MHARR, accordingly, will continue to monitor this matter very closely and will take further and additional steps as it deems appropriate.

In other matters reflected in the Spring 2018 SRA, HUD announced three regulatory actions affecting manufactured housing. 

First, HUD has withdrawn – effective April 4, 2018 – a pending “Third Set” of amended HUD Code standards, including recommended standards concerning “carbon monoxide detection, stairways, fire safety considerations for attached garages and duplexes.”  Presumably, this action was undertaken pursuant to HUD’s current “top-to-bottom” review of all existing and pending standards, and will be subject to further consideration and action as determined by that review. 

Meanwhile, HUD has reactivated – on a long-term basis — two other manufactured housing rulemaking proceedings that had previously been suspended under the Trump Administration’s January 2017 regulatory freeze order. These are: (1) an “interim final rule” to amend HUD’s formaldehyde emissions standards based on the new formaldehyde standards adopted by the U.S. Environmental Protection Agency (EPA); and (2) a final rule on amendments to the HUD Code’s regulatory exemption for recreational vehicles.

Both of these actions are slated for action by April 2019 and will be addressed further by MHARR on an administrative basis as warranted.   

MHARR will continue to keep you updated on all of these matters as further developments unfold,” said their release.

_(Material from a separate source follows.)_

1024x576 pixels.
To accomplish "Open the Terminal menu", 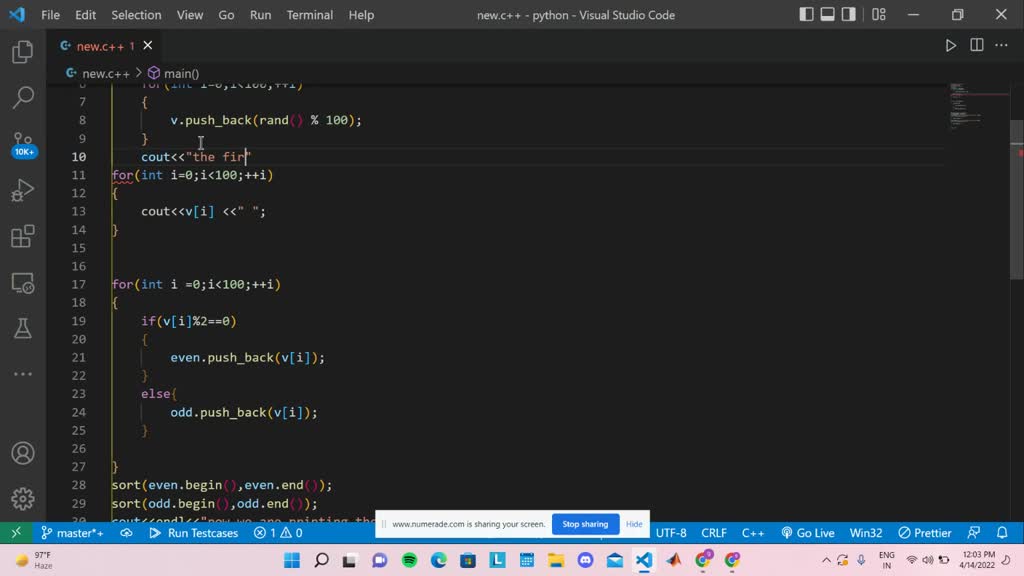I will [309, 14].
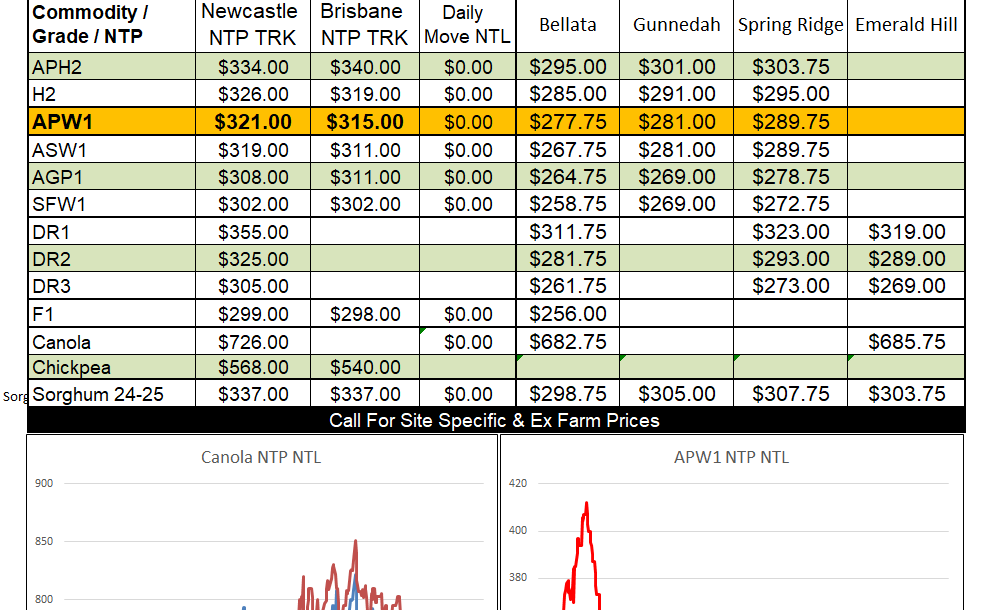
Task: Click APH2 Newcastle price $334.00
Action: 253,68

Once more at the heart of this issue is that consumers, per some analysis,

  • won’t be able to recoup their investment during the normal 7 year time frame that a home buyer lives in a home they purchase.
  • Also, manufactured housing professionals will see thousands of potential home buyers not be able to qualify, about 1.2 million, per the NAHB priced out model.
  • SBA, and George Washington University both agreed with MHARR’s analysis, while MHI pushed this rule for some time, prior to relenting.
  • What the Trump Administration will ultimately do will be worth watching, as some believe that this may be tied to a lawsuit from an environmental group.

The Arlington, VA based MHI position on this development will be interesting to watch, given their prior flip-flops.  “We Provide, You Decide.” © That’s MH “Industry News, Tips and Views Pros Can Use.”  © ## (News, analysis, commentary.)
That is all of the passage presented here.